Les citoyens en colère

Il y a de quoi.

Nous avons le triste privilège d’être la région la plus pauvre de France et le coût de la vie est plus cher qu’ailleurs. Le nombre de chômeurs s’accroît de jour en jour, en particulier chez les jeunes. Les retraités tirent toujours plus la langue.

Les travailleurs  – quand ils ont la « chance » d’avoir un emploi – sont souvent au Smic et même en deçà, avec un taux de précarité très élevé.

Les logements sociaux sont loin de répondre à la demande interne. Les services publics sont malmenés quand ils ne sont pas supprimés en particulier en milieu rural. Les transports collectifs sont insuffisants.

Les zones rurales souffrent du manque de structures sanitaires et sociales.

Les petits commerçants sont victimes de l’implantation effrénée de grands centres commerciaux dont l’utilité est loin d’être évidente.

L’agriculture se meurt. Est-il normal d’importer 80% des tomates consommées sur l’île ?

Le droit à la santé n’est plus assuré pour beaucoup de citoyens modestes.

On pourrait multiplier les exemples négatifs qui caractérisent la Corse, mais aussi l’ensemble du pays.

Dans le même temps, la spéculation foncière et immobilière va bon train, à la grande satisfaction d’une petite minorité d’individus qui s’enrichit d’une manière insolente. Les résidences secondaires se multiplient comme des petits pains.

Il faut que cela cesse dans l’intérêt du plus grand nombre de Corses.

Disons basta aux politiques d’austérité et de régression sociale menées depuis des décennies par les gouvernements de droite et d’une pseudo gauche. Politiques voulues et imposées par Bruxelles (l’Europe) et les marchés financiers.

Un sentiment de ras le bol se répand à travers le pays, y compris en Corse, sous l’impulsion d’un mouvement inédit, celui des gilets jaunes.

Malgré les attaques incessantes du pouvoir macronien, les campagnes de dénigrement lancées par les media au service exclusif de ce même pouvoir, les gilets jaunes, mais aussi les gilets rouges, verts, des citoyens continuent la lutte pour leurs revendications, pour plus de justice sociale, de démocratie, de dignité et de considération.

Ils en ont assez de souffrir de la pauvreté, des insultes de ces messieurs qui nous gouvernent et de leurs chiens de garde qui aboient vingt-quatre heures sur vingt-quatre.

Ils ont notre soutien.

Aujourd’hui le mouvement social doit s’élargir, gagner en puissance. Le soutien et la sympathie qu’on peut lui apporter sont certes importants, mais insuffisants. Il faut, plus que jamais, s’impliquer physiquement et au quotidien. Tout est question de rapport de  force.
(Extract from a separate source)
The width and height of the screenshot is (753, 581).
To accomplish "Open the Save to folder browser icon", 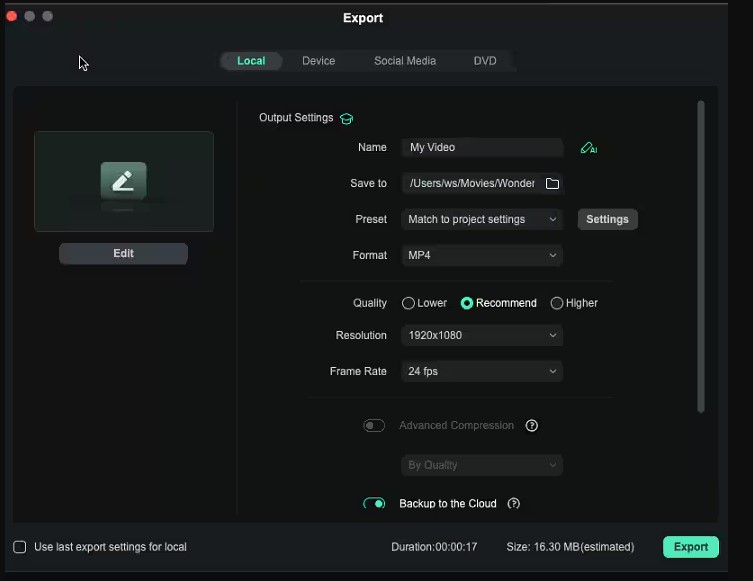I will pos(552,183).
Amnistie pour les manifestants.

Nous voulons aussi dénoncer la violence de l’Etat, la violence des forces de l’ordre à l’égard des manifestants à travers le pays. La violence de certains média qui désinforment sur la situation. Cette violence, si nous n’y prêtons garde va nous conduire tout droit à un régime autoritaire. Nous demandons l’amnistie de tous les gilets jaunes et autres citoyens lourdement sanctionnés par la justice.